Background: Histopathologically, progressive cardiac conduction disease (PCCD) is characterized by progressive fibrosis and sclerodegenerative changes in the proximal and distal conduction system of the heart. Therefore, we sought to determine the serum levels of myocardial collagen turnover markers, extracellular matrix components, transforming growth factor beta(1) (TGFbeta(1)), and bone morphogenic protein-7 (BMP-7) in this population.
Methods: Study population included 20 patients (6 M/14 F, mean age 76 +/- 8 years) with acquired, permanent 2:1, or complete atrioventricular block and compared with age- and sex-matched, asymptomatic, healthy control subjects (n = 18, 6 M/12 F, mean age 75 +/- 7 years). Serum myocardial collagen turnover markers:matrix metalloproteinases (MMP-1, 2, 9), tissue inhibitor of matrix metalloproteinase (TIMP-1), amino-terminal propeptide of procollagen type I (PINP) and type III (PIIINP), carboxy-terminal telopeptide of collagen type I (CITP), and carboxy-terminal propeptide of procollagen type I (PICP), serum extracellular matrix components (laminin and fibronectin), TGFbeta(1), and BMP-7 levels were measured in both groups.

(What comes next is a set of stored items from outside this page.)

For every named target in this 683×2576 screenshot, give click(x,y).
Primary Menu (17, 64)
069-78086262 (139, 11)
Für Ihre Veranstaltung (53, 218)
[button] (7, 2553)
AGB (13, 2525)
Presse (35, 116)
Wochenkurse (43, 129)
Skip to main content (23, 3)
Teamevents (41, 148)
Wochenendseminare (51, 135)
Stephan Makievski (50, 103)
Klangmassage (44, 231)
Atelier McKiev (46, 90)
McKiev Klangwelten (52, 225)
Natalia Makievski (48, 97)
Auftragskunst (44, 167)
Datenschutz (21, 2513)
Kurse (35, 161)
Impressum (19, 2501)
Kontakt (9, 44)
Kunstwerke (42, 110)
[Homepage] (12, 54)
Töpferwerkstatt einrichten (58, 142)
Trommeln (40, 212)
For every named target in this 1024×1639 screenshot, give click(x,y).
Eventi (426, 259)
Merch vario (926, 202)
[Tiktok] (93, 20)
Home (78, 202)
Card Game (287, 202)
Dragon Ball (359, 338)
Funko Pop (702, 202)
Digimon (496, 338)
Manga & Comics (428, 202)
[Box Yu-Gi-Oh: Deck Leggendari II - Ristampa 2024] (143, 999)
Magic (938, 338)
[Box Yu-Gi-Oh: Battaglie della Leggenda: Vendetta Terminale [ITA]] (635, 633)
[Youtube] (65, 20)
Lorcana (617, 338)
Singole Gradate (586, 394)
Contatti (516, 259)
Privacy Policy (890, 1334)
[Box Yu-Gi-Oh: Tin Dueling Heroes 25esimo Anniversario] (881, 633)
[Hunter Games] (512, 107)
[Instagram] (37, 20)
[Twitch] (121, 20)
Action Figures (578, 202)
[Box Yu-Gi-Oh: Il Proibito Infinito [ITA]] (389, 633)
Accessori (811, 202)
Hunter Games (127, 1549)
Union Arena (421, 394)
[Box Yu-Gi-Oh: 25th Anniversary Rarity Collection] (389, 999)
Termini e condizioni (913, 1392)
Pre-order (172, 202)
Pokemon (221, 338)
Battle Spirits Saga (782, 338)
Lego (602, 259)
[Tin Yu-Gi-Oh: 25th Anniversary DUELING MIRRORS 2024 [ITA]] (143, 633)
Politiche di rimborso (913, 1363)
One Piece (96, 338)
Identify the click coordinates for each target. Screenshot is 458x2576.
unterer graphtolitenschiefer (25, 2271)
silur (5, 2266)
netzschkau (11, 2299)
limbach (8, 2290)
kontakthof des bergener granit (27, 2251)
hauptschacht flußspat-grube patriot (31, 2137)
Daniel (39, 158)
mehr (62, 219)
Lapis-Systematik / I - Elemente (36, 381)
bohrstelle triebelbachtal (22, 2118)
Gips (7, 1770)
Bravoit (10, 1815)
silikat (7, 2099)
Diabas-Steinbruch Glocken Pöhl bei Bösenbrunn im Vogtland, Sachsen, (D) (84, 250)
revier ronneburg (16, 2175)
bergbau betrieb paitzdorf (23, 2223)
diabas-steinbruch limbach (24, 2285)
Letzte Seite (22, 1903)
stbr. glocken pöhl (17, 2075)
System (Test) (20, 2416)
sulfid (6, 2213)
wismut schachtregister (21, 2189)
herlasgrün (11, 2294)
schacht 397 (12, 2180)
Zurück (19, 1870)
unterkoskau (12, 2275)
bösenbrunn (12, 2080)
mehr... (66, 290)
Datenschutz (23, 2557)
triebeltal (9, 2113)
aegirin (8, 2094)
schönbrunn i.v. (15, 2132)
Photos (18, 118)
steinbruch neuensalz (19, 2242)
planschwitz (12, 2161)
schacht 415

Results: Serum PICP (849 +/- 396 vs 631 +/- 294 ng/mL, P = 0.04), PIIINP (3.7 +/- 1.3 vs 3 +/- 1 mug/L, P = 0.03), CITP (0.68 +/- 0.35 vs 0.48 +/- 0.25 ng/mL, P = 0.037), and plasma MMP-9 (58.8 +/- 56 vs 25.9 +/- 17.3 ng/mL, P = 0.006) levels were higher in patient population compared to control subjects. Serum MMP-1 (24.1 +/- 20.5 vs 13.6 +/- 7.5 ng/mL, P = 0.045) and MMP-2 (1310 +/- 139 vs 1186 +/- 163 ng/mL, P = 0.01) levels were higher in control subjects compared to patient population. There was no difference in serum TIMP-1, PINP, laminin, fibronectin, TGFbeta(1), and BMP-7 levels between two groups.
Conclusion: Our findings demonstrate the presence of increased myocardial collagen turnover and active fibrotic process in patients with PCCD compared to control subjects.